It used to be said that missing the clinical diagnosis of aortic dissection was “the standard” as it is rare and often presents atypically. The diagnosis rate of aortic dissection changed with the landmark International Registry of Acute Aortic Dissection (IRAD) study in 2000, which deepened our understanding of the presentation.1 Nonetheless, aortic dissection remains difficult to diagnose, with one in six missed at the initial ED visit.
Explore This IssueACEP Now: Vol 36 – No 11 – November 2017
Herein lies the difficulty. Aortic dissection must be considered in all patients with chest, abdominal, or back pain; syncope; or stroke symptoms. Yet, we shouldn’t be working up every one of them, creating a resource utilization disaster. However, early, timely diagnosis is essential because each hour that passes from the onset of symptoms correlates with a 1 percent to 2 percent increase in mortality.
In this column, I’ll elucidate how to improve your diagnosis rate, without overimaging, by explaining five pain pearls, the concepts of “CP +1” and “1+ CP,” physical exam nuances, and how best to initially utilize tests.
The Five Pain Pearls of Aortic Dissection
- Ask the following three things of all patients with torso pain:
- What is the quality of pain? (The pain from aortic dissection is most commonly described as “sharp,” but the highest positive likelihood ratio [+LR] is for “tearing.”)
- What was the pain intensity at onset? (It is abrupt in aortic dissection.)
- What is the radiation of pain? (It is in the back and/or abdomen in aortic dissection.)
A 1998 study that reviewed a series of aortic dissection cases showed that for the 42 percent of physicians who asked about these three things, the diagnosis was suspected in 91 percent. When fewer than three questions were asked, dissection was suspected in only 49 percent.2
- Think of aortic dissection as the subarachnoid hemorrhage of the torso. Just like a patient who presents with a new-onset, severe, abrupt headache should be suspected of having a subarachnoid hemorrhage, if a patient describes a truly abrupt onset of severe torso pain with maximal intensity at onset, think aortic dissection.
- If you find yourself treating your chest pain patient with IV opioids to control severe colicky pain, think about aortic dissection.
- Migrating pain has a +LR of 7.6.1 In addition to the old adage, “Pain above and below the diaphragm should heighten your suspicion for aortic dissection,” severe pain that progresses and moves in the same vector as the aorta significantly increases the likelihood of aortic dissection.
- The pain can be intermittent as dissection of the aortic intima stops and starts.

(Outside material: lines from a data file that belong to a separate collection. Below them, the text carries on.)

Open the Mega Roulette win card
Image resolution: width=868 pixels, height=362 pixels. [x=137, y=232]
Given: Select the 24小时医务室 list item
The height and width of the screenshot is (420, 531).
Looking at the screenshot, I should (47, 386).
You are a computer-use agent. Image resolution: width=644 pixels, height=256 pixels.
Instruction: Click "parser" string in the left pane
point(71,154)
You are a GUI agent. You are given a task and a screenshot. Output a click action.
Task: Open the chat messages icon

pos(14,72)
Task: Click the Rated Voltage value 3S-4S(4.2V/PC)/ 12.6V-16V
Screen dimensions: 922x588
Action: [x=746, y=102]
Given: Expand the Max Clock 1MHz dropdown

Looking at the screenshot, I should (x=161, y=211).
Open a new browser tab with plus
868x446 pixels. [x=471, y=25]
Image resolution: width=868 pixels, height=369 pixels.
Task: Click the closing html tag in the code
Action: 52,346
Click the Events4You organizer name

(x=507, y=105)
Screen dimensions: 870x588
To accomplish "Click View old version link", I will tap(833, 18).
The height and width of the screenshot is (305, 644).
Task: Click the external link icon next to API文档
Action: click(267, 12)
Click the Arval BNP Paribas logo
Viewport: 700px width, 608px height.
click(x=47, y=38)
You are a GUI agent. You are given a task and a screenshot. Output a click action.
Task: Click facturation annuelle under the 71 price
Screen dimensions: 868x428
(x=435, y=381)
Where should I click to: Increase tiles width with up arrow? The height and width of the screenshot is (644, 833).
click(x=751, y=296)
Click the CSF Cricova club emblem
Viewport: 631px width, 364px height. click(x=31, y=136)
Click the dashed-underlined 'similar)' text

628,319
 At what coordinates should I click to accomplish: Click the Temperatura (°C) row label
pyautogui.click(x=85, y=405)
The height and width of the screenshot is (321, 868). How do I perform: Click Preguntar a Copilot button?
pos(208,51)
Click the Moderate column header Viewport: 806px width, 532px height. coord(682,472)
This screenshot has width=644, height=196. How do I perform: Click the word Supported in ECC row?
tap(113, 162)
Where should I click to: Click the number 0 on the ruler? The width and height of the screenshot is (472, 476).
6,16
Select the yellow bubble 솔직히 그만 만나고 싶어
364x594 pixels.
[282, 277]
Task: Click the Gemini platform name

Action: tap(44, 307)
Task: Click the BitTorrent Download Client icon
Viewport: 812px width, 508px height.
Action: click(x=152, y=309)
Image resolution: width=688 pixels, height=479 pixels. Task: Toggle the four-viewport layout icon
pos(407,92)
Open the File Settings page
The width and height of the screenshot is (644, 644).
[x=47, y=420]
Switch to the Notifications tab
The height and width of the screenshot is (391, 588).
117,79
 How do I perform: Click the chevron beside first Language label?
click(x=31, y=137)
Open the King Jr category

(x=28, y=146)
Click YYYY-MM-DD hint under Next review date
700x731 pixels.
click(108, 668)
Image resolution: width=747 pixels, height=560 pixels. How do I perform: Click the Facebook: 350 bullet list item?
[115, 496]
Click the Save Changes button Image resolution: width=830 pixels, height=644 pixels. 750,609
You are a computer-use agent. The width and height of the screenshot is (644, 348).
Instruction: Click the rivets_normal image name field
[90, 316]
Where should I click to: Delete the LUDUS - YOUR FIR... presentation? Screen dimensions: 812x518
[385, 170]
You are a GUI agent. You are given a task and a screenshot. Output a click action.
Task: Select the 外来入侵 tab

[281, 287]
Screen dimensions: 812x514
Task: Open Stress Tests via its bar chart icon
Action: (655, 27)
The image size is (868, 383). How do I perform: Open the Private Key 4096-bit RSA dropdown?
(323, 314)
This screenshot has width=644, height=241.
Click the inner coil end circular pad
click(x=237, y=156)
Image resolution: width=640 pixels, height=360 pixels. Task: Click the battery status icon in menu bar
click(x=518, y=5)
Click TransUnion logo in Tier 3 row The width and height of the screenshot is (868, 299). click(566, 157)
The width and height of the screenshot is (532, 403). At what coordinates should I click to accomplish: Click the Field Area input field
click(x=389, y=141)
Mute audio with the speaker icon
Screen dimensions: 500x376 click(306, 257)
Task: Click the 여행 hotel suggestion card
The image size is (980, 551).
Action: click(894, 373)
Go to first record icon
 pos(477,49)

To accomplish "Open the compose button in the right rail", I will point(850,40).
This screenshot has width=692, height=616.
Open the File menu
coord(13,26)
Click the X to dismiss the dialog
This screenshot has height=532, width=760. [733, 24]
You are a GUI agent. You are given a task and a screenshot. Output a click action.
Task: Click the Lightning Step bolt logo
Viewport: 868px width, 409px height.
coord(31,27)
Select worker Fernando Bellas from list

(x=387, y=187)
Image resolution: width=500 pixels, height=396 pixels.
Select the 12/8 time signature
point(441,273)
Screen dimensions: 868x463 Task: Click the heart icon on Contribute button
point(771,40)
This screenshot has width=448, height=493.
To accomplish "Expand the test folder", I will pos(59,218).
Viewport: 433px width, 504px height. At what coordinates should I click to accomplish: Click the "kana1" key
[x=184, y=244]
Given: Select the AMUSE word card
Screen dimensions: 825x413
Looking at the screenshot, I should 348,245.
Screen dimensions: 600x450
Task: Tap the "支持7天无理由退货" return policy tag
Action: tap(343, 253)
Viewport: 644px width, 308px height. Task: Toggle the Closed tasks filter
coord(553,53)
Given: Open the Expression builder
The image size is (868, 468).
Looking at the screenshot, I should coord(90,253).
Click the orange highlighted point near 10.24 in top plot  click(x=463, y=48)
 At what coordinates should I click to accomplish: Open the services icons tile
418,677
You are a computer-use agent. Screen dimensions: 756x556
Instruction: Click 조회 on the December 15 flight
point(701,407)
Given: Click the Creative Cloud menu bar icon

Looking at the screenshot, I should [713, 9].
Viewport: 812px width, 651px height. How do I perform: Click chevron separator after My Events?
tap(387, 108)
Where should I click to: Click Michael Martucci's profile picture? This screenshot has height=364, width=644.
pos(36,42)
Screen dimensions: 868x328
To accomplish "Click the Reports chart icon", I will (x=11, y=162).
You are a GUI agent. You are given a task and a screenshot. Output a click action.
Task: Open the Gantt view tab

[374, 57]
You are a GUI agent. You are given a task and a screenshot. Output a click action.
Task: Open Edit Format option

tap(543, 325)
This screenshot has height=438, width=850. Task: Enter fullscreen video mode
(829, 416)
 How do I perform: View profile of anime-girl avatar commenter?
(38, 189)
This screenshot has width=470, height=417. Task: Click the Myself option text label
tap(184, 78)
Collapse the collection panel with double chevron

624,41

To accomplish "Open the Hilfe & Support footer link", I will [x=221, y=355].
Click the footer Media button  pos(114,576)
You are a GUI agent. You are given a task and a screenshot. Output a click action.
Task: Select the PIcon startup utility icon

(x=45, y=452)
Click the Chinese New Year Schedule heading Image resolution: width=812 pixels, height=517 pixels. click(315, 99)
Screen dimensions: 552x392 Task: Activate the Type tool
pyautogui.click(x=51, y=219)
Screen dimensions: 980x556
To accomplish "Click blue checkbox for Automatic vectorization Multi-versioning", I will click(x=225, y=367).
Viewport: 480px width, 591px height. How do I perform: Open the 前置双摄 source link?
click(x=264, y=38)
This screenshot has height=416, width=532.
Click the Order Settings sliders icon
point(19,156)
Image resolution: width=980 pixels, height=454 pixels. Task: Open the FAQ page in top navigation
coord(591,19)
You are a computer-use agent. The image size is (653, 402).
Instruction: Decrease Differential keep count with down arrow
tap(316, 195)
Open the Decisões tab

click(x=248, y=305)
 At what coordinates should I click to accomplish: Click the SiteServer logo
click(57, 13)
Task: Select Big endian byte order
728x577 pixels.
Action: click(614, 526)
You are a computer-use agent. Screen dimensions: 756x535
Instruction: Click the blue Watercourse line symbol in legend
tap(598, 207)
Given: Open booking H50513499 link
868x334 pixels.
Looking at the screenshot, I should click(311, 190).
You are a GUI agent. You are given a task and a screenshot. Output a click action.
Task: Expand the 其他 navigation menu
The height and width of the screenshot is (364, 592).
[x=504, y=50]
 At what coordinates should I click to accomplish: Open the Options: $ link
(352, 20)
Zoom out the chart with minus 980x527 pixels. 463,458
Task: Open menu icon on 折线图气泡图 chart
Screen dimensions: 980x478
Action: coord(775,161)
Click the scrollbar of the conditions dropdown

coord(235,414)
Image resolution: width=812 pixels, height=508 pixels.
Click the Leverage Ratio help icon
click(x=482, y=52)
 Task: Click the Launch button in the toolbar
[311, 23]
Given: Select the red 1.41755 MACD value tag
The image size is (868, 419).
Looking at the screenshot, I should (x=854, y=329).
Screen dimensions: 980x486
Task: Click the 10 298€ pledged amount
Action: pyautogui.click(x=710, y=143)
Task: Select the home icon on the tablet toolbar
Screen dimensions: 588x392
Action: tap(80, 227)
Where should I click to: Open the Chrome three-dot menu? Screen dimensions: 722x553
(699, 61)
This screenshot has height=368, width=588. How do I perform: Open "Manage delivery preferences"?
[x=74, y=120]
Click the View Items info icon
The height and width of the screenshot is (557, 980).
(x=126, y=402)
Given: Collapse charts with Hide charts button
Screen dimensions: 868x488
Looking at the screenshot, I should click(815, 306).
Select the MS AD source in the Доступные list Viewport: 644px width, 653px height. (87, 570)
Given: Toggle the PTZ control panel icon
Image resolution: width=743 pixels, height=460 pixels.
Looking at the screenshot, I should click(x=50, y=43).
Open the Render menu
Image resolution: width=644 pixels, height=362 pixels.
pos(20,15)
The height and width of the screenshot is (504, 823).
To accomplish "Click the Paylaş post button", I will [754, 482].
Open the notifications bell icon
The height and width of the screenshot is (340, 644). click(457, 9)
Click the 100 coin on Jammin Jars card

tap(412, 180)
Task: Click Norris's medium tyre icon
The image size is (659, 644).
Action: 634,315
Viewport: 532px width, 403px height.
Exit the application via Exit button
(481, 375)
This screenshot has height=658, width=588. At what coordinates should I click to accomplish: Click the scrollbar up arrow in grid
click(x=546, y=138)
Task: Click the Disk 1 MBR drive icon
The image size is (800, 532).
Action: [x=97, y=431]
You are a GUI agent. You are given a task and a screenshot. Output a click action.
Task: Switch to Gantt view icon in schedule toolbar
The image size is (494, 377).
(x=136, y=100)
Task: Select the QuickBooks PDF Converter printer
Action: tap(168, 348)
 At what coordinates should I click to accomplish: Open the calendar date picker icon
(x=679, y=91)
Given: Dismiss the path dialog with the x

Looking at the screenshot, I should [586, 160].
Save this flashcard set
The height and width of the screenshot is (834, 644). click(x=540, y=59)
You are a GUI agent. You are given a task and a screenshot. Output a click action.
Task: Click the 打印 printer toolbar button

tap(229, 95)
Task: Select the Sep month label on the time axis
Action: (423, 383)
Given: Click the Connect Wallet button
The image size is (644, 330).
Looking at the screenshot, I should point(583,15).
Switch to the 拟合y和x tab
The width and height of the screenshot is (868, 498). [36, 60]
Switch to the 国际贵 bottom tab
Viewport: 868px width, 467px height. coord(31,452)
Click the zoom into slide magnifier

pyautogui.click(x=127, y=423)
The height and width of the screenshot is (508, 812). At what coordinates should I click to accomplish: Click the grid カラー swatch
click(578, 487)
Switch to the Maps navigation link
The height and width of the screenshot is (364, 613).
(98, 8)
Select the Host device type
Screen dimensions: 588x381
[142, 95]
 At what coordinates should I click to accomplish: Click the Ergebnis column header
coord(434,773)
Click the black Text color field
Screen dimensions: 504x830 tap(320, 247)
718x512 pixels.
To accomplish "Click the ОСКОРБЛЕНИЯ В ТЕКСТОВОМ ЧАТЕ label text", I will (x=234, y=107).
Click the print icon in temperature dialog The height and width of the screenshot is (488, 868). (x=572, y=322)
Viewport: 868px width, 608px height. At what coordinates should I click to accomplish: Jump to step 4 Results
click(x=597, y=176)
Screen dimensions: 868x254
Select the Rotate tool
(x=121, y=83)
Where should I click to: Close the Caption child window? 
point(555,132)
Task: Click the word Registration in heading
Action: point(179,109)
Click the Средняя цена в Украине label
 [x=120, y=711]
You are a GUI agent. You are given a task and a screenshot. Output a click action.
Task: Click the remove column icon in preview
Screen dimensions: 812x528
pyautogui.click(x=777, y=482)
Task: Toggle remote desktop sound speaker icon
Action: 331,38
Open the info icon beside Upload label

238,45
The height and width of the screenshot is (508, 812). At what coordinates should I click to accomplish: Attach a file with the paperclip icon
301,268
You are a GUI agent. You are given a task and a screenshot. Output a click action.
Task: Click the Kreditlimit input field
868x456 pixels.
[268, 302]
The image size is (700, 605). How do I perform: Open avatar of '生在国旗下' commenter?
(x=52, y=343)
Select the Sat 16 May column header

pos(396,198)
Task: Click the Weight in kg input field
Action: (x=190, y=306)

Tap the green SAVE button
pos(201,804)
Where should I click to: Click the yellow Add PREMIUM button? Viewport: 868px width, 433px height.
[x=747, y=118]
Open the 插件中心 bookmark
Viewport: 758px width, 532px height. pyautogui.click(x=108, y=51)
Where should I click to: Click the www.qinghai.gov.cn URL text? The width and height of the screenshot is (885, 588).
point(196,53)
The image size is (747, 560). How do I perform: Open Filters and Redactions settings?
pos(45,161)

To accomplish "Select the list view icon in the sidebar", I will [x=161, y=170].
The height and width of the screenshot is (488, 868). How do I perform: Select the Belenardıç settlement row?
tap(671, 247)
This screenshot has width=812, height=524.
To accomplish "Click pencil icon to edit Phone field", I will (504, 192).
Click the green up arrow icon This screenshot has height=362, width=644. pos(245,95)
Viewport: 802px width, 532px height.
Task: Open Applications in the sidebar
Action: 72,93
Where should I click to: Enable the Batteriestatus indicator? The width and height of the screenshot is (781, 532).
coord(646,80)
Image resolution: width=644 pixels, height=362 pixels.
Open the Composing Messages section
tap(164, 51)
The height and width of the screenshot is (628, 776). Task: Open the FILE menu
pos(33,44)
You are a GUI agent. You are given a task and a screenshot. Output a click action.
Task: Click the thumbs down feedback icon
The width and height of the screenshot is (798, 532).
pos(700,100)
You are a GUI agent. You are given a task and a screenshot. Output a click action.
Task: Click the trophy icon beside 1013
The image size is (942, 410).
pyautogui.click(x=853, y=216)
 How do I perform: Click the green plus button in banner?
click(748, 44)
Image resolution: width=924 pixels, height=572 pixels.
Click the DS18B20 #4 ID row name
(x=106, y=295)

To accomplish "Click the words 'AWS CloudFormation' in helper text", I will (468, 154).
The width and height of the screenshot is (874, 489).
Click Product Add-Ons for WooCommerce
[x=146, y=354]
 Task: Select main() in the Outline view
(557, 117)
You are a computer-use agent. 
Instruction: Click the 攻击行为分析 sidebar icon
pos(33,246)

The combination of severe migrating and intermittent pain should raise the suspicion for aortic dissection.
Painless Aortic Dissection
While IRAD reported a painless aortic dissection rate of about 5 percent, a more recent study out of Japan reported that 17 percent of aortic dissection patients had no pain.3 These patients presented more frequently with a persistent disturbance of consciousness, syncope, or a focal neurological deficit. Cardiac tamponade was more frequent in the pain-free group as well.
The Concepts of “CP +1” and “1+ CP”
The intimal tear in the aorta can devascularize any organ from head to toe, including the brain, heart, kidneys, and spinal cord. Thus, 5 percent of dissections present as strokes, and these certainly are not the kind of stroke patients who should be receiving tPA! An objective focal neurologic deficit in the setting of acute, unexplained chest pain (CP) has +LR of 33 for aortic dissection, almost diagnostic. Some of the CP +1 phenomena to think about include torso pain, cerebrovascular accident, paralysis, hoarseness (recurrent laryngeal nerve), and limb ischemia.